Make it safe and secure
Riders will use bike parking facilities only if they feel safe and that their bicycle is secure.
- Location – visible to passers-by, security guards and cameras
- Access – for long term parking facilities (more than 4 hours) - keyed, coded or swipe card entry e.g. for residents and employees
- Lighting – good visibility within the facility, and a sense of personal safety
- Product design – bike frame and at least one wheel can be locked to the rail, or the bike can be fully enclosed in a locker
- Permanent – products to be fixed in place and made immovable
- Signage – procedures for locking bicycles and doors or gates
Make it attractive
If it’s a pleasant place to park, then riders will use it, and will be encouraged to ride.

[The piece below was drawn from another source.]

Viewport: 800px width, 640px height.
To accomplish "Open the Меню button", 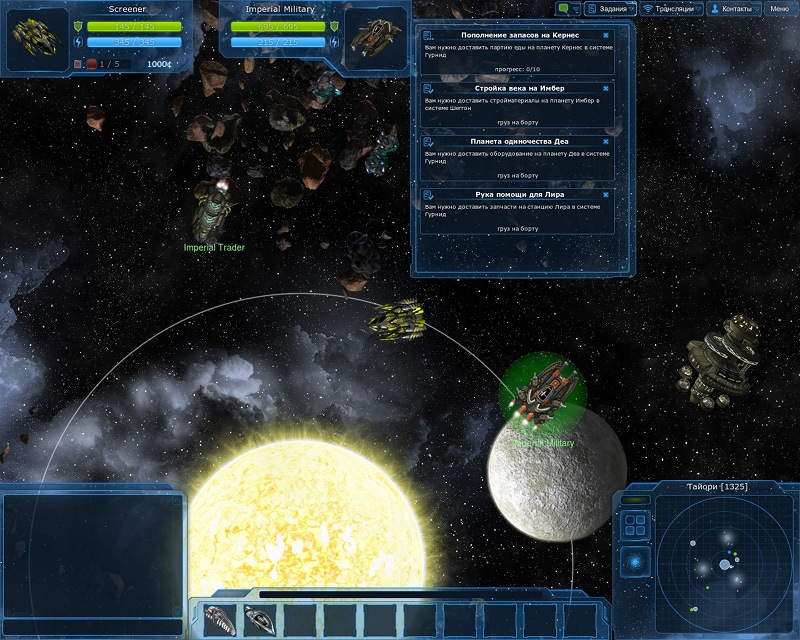I will [778, 9].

- Clean, brightly coloured, well-lit spaces will attract riders to use bike parking facilities. It may be as simple as a coat of paint.
- Protection from the elements makes the start and finish of a ride much more enjoyable. For example, some shade to keep the heat off, and a roof to keep the bike dry.
- With the increasing takeup of e-bikes, a couple of power points can remove "range anxiety". The bike can be charging up for the ride home while the rider is shopping or having lunch.
- Better lighting and a regular sweep to transform a poorly used facility into one that riders will use.
- Bike parking is often behind a locked gate or door and may not be accessible for normal cleaning routines. Keep a broom, a dust-pan and brush and a couple of rags on hand for a quick clean each week.
- Availability of showers, change rooms and clothing storage can be significant when people are deciding to ride to a location. Workplaces in particular need to provide these facilities for staff members that ride or take part in other forms of exercise. If it’s not possible to provide these types of amenities at a location, negotiate with a nearby gym or club as an alternative.